# Gezeigter Textauszug
◇ ◇ ◇ ◇ ◇
Dioxine stehen im Verdacht, das Erbgut zu verändern und Krebs zu verursachen. Von einem Ei mit zu viel Dioxin fällt zwar niemand tot um. Das Problem ist aber, dass Dioxine sich im Körper anreichern - je älter man ist, desto mehr Dioxin steckt im Körper. Dadurch steigt zum Beispiel das Risiko, an Krebs zu erkranken.
In welchen Lebensmitteln ist eigentlich jetzt Dioxin reingemischt worden?
Das Dioxin ist über Futtermittel in unsere Lebensmittel gelangt. In ein Futtermittel wurde ein Fett gemischt, das zu viel Dioxin enthielt. Mit diesem Futter wurden vor allem Hühner gefüttert, darüber ist der Giftstoff in Eier gelangt. Aber auch Schweine haben das Futter gefressen. Die Untersuchungen dazu, welche Lebensmittel betroffen waren, sind noch nicht abgeschlossen.
Darf man überhaupt noch Eier und andere Lebensmittelarten, die mit dem verseuchten Futter in Verbindung gebracht werden können, essen?
Das Problem ist, dass wir sowieso schon ständig Dioxine aufnehmen. Denn Dioxine sind in der Luft und im Boden und gelangen darüber auch in bestimmten Mengen immer in unsere Nahrung. Dioxin kam früher vor allem durch Müllverbrennungsanlagen und die chemische Industrie in die Umwelt. Heute gelten hier strengere Vorschriften, der Dioxinausstoß wurde gesenkt. Aber wir nehmen immer noch mehr Dioxin auf, als empfohlen wird - über tierische Lebensmittel wie Fleisch, Milch und Eier. Dahinein gelangt das Dioxin vor allem über die Futtermittel. Darum fordert Foodwatch, dass Futtermittelhersteller die einzelnen Zutaten für ein Futtermittel regelmäßig auf Dioxine testen müssen. So würden Hersteller nämlich rechtzeitig bemerken, wenn zu viel Dioxin in einer Zutat wie einem Fett steckt. Die staatlichen Lebensmittelkontrolleure könnten sich dann die Testberichte zeigen lassen, Panschereien würden erschwert.
Was für eine Folge hat so ein Skandal für Deutschland?
Zunächst mal gibt es viele Medienberichte, die Menschen sind verunsichert und empört. Die Politiker verkünden Aktionspläne und versprechen, dass nun alles anders wird, unsere Lebensmittel sicherer werden. Leider waren diese Versprechen in der Vergangenheit oft schnell wieder vergessen, sobald die Zeitungen und das Fernsehen nicht mehr über das Thema berichten. Man kann nur hoffen, dass das diesmal anders ist.
Beschäftigt sich Foodwatch eigentlich mit diesem Skandal?
◇ ◇ ◇ ◇ ◇
# Erfasste Daten

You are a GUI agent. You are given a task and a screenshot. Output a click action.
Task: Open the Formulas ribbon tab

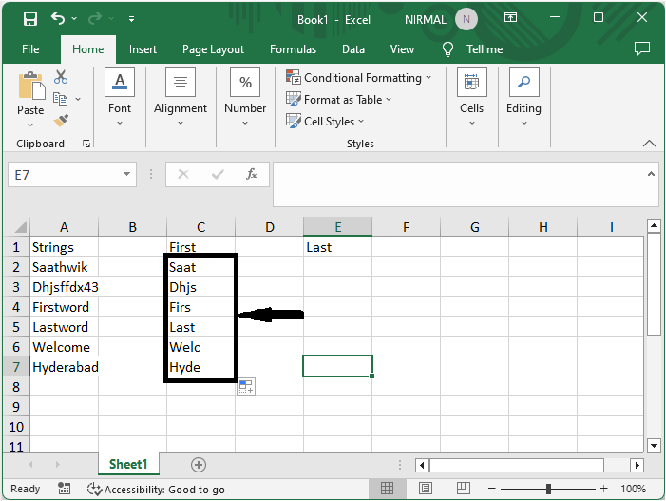pos(293,49)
◇ ◇ ◇ ◇ ◇
# Zu erledigende Aufgabe
Führen Sie den Text über den Dioxinskandal im Anschluss an seinen letzten Satz weiter. Diese Daten stammen aus einer anderen Quelle als der Text über den Dioxinskandal.

# Ergebnis der Aufgabe
Foodwatch setzt sich dafür ein, dass alle Lebensmittel sicher sind und halten, was sie versprechen. Was drauf steht, muss auch drin sein - und was drin steckt, muss auch draufstehen. Mit dem Thema Dioxin beschäftigen wir uns schon seit unserer Gründung im Jahr 2002. Wir haben zum Beispiel 2005 eine Untersuchung zum Thema Futtermittel veröffentlicht, in der wir auf das Dioxin-Problem hingewiesen und gefordert haben, Hersteller gesetzlich zu regelmäßigen Dioxintests zu verpflichten.
Wie kann so oder ein ähnlicher Fall in Zukunft vermieden werden?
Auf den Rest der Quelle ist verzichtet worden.